_Exercise brief_:
Please write out only the lines from the one containing "Viewport: 397px width, 248px height." through the last line of the listing. Do not include pictures.

_Information_:
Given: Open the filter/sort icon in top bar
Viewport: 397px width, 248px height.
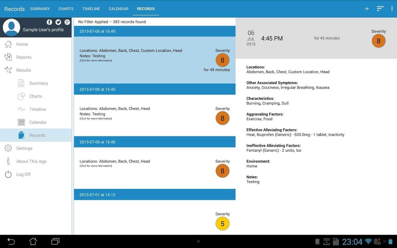Looking at the screenshot, I should (x=380, y=9).

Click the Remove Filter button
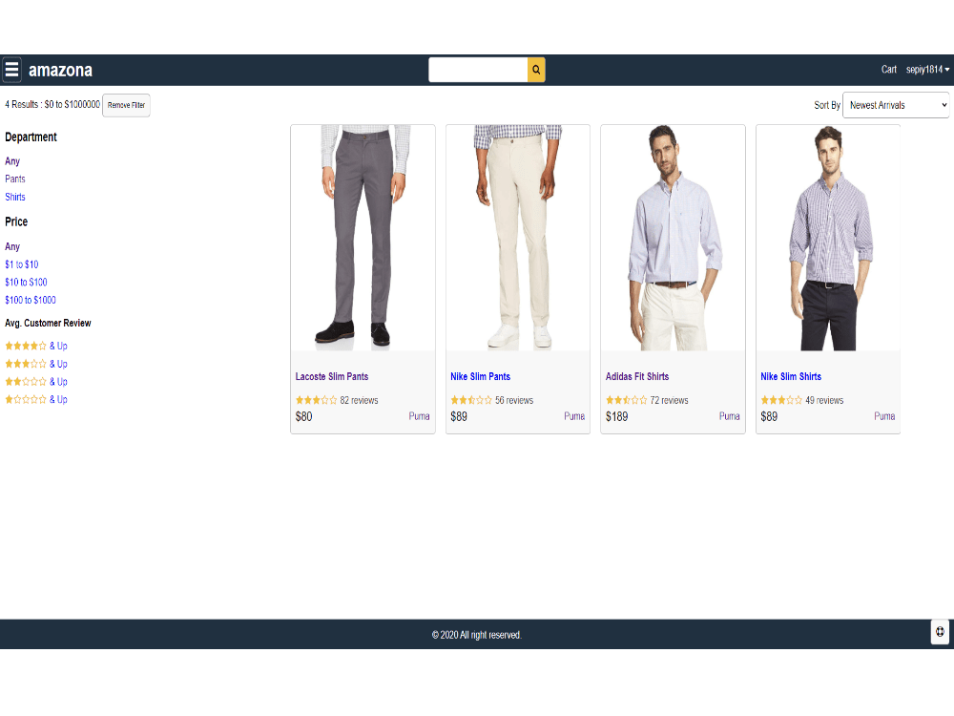(126, 105)
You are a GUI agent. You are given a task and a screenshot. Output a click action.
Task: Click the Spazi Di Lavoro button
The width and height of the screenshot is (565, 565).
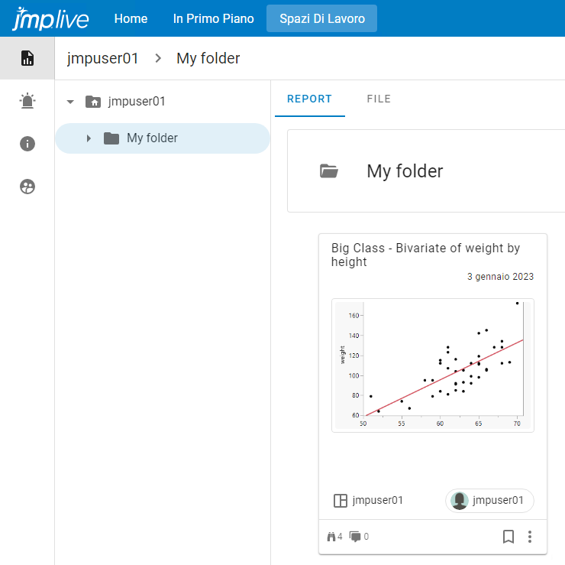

_Solved problem_:
Viewport: 397px width, 248px height.
Looking at the screenshot, I should (x=380, y=9).

Click the Remove Filter button
(126, 105)
You are a GUI agent. You are given a task and a screenshot. Output a click action.
Task: Click the Spazi Di Lavoro button
The width and height of the screenshot is (565, 565).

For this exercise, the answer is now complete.